WRITTEN REQUEST: Can you rewrite the material below, replacing every "Where should I click to" with "What should I press to" and changing nothing else?

MATERIAL:
------------------------------

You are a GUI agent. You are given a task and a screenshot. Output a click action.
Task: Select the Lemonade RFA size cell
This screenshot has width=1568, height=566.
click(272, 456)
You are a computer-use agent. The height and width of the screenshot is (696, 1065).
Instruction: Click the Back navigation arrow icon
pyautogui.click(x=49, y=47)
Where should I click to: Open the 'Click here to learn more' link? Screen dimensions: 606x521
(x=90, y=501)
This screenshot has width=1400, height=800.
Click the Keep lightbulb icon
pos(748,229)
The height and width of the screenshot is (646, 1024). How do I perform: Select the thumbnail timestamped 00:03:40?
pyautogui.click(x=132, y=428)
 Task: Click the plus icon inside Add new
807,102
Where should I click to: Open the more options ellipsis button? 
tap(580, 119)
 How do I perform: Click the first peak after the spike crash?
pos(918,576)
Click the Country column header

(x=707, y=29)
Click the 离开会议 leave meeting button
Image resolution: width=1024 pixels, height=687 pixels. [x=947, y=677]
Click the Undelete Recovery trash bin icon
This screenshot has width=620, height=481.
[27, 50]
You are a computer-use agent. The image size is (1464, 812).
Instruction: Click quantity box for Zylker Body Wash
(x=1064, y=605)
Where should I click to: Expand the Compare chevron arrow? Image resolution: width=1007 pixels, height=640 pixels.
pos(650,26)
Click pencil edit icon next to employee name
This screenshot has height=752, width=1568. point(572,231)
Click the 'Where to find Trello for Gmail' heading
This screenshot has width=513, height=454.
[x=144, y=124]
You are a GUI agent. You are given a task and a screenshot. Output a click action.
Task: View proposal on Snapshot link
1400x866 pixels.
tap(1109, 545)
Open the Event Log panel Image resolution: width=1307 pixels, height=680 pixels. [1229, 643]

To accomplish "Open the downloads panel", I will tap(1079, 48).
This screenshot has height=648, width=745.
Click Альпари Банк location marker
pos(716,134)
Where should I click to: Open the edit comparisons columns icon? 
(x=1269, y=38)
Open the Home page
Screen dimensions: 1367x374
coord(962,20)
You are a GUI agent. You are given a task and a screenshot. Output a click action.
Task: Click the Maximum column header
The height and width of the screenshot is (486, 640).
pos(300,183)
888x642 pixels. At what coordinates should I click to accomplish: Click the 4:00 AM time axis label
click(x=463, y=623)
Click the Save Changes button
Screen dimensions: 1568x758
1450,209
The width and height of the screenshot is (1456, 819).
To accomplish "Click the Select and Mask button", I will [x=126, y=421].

------------------------------

FINISHED TASK:
You are a GUI agent. You are given a task and a screenshot. Output a click action.
Task: Select the Lemonade RFA size cell
This screenshot has width=1568, height=566.
click(272, 456)
You are a computer-use agent. The height and width of the screenshot is (696, 1065).
Instruction: Click the Back navigation arrow icon
pyautogui.click(x=49, y=47)
What should I press to: Open the 'Click here to learn more' link? Screen dimensions: 606x521
(x=90, y=501)
This screenshot has width=1400, height=800.
Click the Keep lightbulb icon
pos(748,229)
The height and width of the screenshot is (646, 1024). How do I perform: Select the thumbnail timestamped 00:03:40?
pyautogui.click(x=132, y=428)
 Task: Click the plus icon inside Add new
807,102
What should I press to: Open the more options ellipsis button? 
tap(580, 119)
 How do I perform: Click the first peak after the spike crash?
pos(918,576)
Click the Country column header

(x=707, y=29)
Click the 离开会议 leave meeting button
Image resolution: width=1024 pixels, height=687 pixels. [x=947, y=677]
Click the Undelete Recovery trash bin icon
This screenshot has width=620, height=481.
[27, 50]
You are a computer-use agent. The image size is (1464, 812).
Instruction: Click quantity box for Zylker Body Wash
(x=1064, y=605)
What should I press to: Expand the Compare chevron arrow? Image resolution: width=1007 pixels, height=640 pixels.
pos(650,26)
Click pencil edit icon next to employee name
This screenshot has height=752, width=1568. point(572,231)
Click the 'Where to find Trello for Gmail' heading
This screenshot has width=513, height=454.
[x=144, y=124]
You are a GUI agent. You are given a task and a screenshot. Output a click action.
Task: View proposal on Snapshot link
1400x866 pixels.
tap(1109, 545)
Open the Event Log panel Image resolution: width=1307 pixels, height=680 pixels. [1229, 643]

To accomplish "Open the downloads panel", I will tap(1079, 48).
This screenshot has height=648, width=745.
Click Альпари Банк location marker
pos(716,134)
What should I press to: Open the edit comparisons columns icon? 
(x=1269, y=38)
Open the Home page
Screen dimensions: 1367x374
coord(962,20)
You are a GUI agent. You are given a task and a screenshot. Output a click action.
Task: Click the Maximum column header
The height and width of the screenshot is (486, 640).
pos(300,183)
888x642 pixels. At what coordinates should I click to accomplish: Click the 4:00 AM time axis label
click(x=463, y=623)
Click the Save Changes button
Screen dimensions: 1568x758
1450,209
The width and height of the screenshot is (1456, 819).
To accomplish "Click the Select and Mask button", I will [x=126, y=421].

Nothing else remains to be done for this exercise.